Businesses adopt these practices because it benefits them. “It helps them attract and retain employees, which is a big issue this days,” the president of BCA, Judith Jedlicka, said. It’s good for their relationship to the community; they’re seen as responsible and civicminded. And a relationship to local cultural organizations stimulates –– or, at least, executives convince themselves that it stimulates –– creativity and innovation (those buzzwords of the late 20th century) in the workplace. Just as corporations bring in best-selling authors to instruct their employees about how to “think outside the box,” they believe exposure to opera or theater or classical music or a museum will awake their employees’ inner innovators.
Time Warner’s vice president for marketing and arts development, Dan Osheyack, explained that the corporation decided recently to refocus its arts philanthropy around three major goals: broadening public access to the arts, supporting arts education (including funding 17 after-school programs for teenagers from public schools), and strengthening diverse voices in the arts, by giving general operating support grants to small, community-based theaters, like the Classical Theater of Harlem, the Billie Holiday Theatre in Brooklyn, and Manhattan’s Repertorio Español (which presents plays in Spanish).

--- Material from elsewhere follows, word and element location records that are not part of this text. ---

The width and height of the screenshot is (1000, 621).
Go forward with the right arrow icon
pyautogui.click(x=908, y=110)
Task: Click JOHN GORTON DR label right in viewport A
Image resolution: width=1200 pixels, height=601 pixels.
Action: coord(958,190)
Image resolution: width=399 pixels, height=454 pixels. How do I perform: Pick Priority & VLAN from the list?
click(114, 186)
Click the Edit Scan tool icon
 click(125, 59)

Mr. Osheyack said Time Warner’s arts activities are closely connected to its purpose as a business.”There’s a solid business reason for everything that we’re doing, and that’s tied to developing new audiences and developing new talent,” he said. “We are a company that produces content and that disseminates that content. We have to make sure that the audiences are there, and that the talent exists to tell the stories that these audiences want to hear.”
This is not to say that the programs are strictly results-oriented. “What we’re talking about is a long-term investment in community,” Mr. Osheyack said. “I don’t know that there’s any way we could guarantee that the next Spike Lee or Tony Kushner is going to appear based on something we invested in. [But] simply by helping create an environment where art can be perpetuated, where art can be nurtured, that benefits a company like ours.”

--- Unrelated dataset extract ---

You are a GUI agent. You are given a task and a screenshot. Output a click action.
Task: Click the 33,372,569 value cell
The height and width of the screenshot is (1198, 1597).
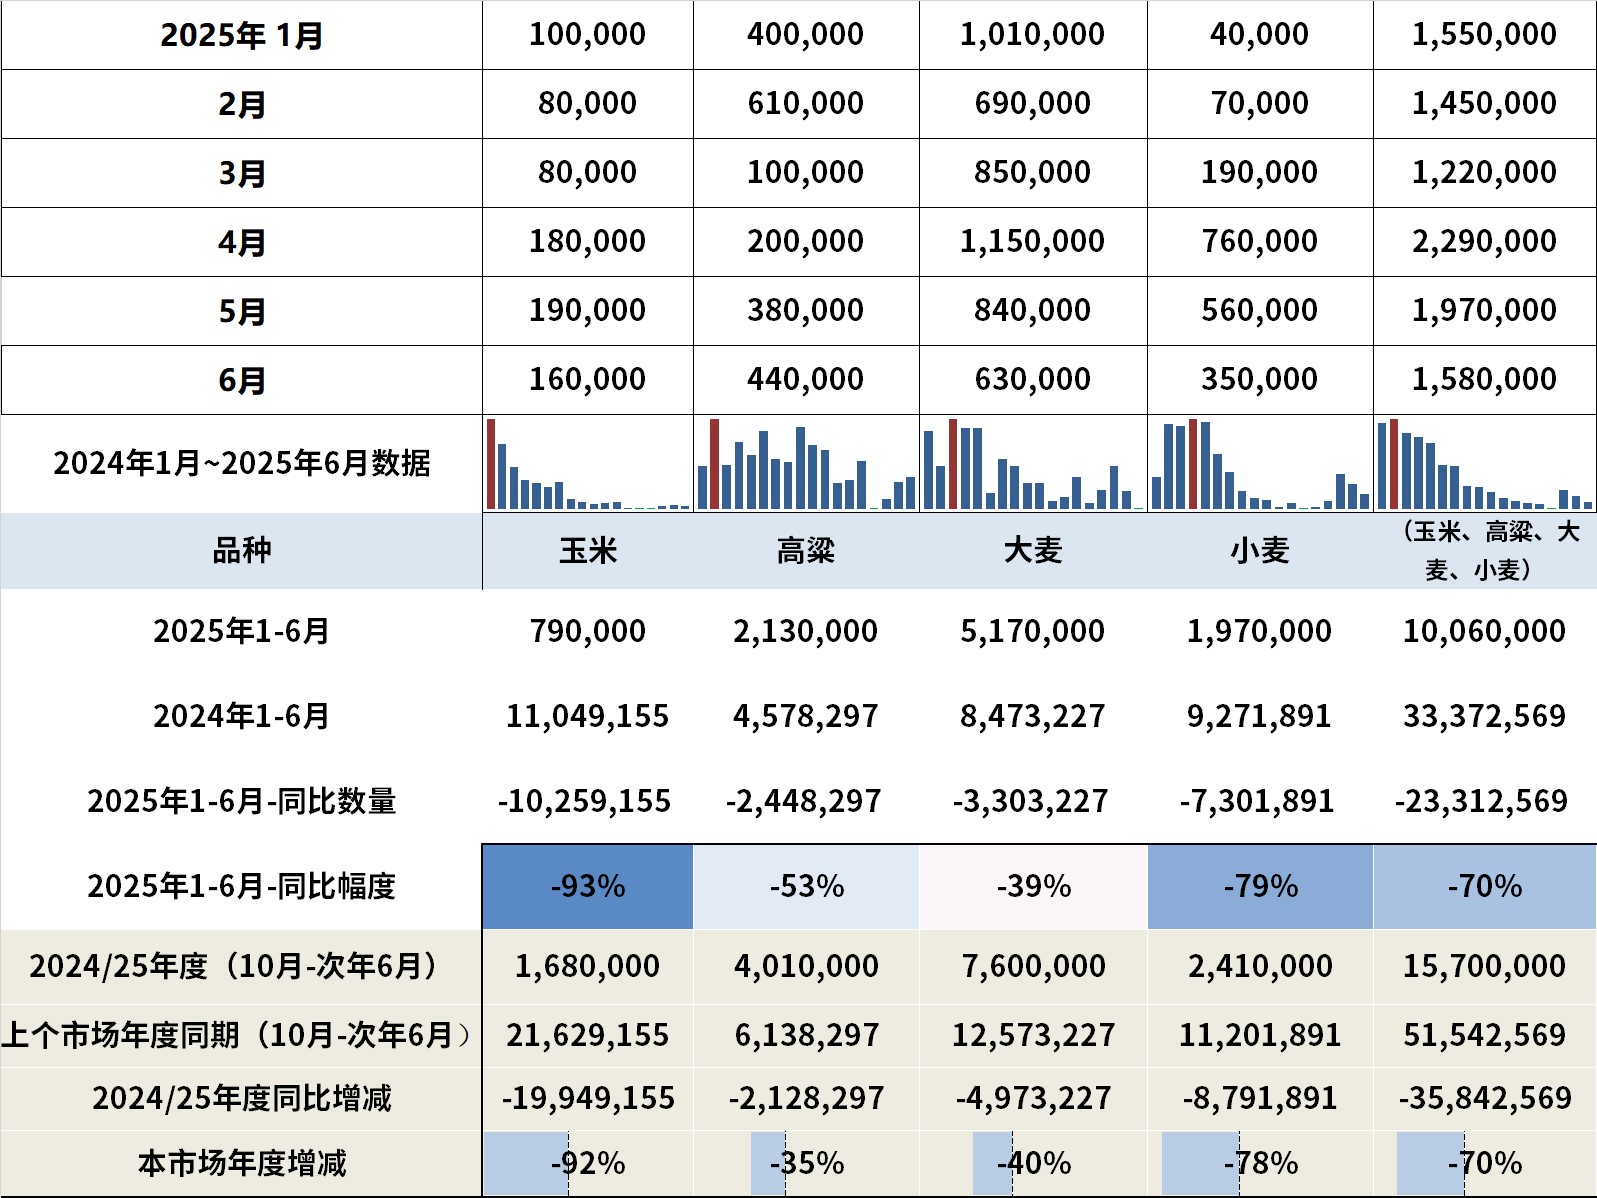pos(1484,716)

The term that’s always thrown out, by the sponsors and often by the arts organizations, is “audience building.” The president and chief executive of City Center, Arlene Shuler, has said that audience surveys show that people who come for the $10 series come back during the regular season and pay full price.
The artistic director of the Signature, James Houghton, expressed a slightly different view –– describing the $15 season as a “home run” in terms of bringing in new, excited audiences, but, in some sense, only a temporary step.
“The economic equation of theater is impossible, especially in the nonprofit world,” he said.”It costs so much to produce it that, even if we were to sell out every single seat, we barely get to 50% of what it cost to make it. We’re stuck in this ridiculous equation, which forces the ticket prices up and up and up. And there’s a fundamental issue with that equation that is contradictory to engaging people in the theater.”
Still, he said, the $15 season is “not about trying to lure people in, and we’ll charge them more later.” After all, lots of people, even if they really enjoy a $15 play, still can’t afford a $55 one (the Signature’s regular price). “It’s trying to deal with the condition itself,” Mr. Houghton said, “to say, ‘Wait a minute, this system is incredibly broken.'”
Other theaters in the city –– like the Public Theater, which is offering $10 tickets to Thursday performances of its current production, Julia Cho’s “Durango” –– are confronting these issues and coming up with proposals, many of which will no doubt involve corporate support.
“Fortunately for us,” Mr. Houghton said, “we found a partnership with Time Warner and with folks there who bought into that vision” of making theater accessible. “How that evolves and grows has yet to be determined.”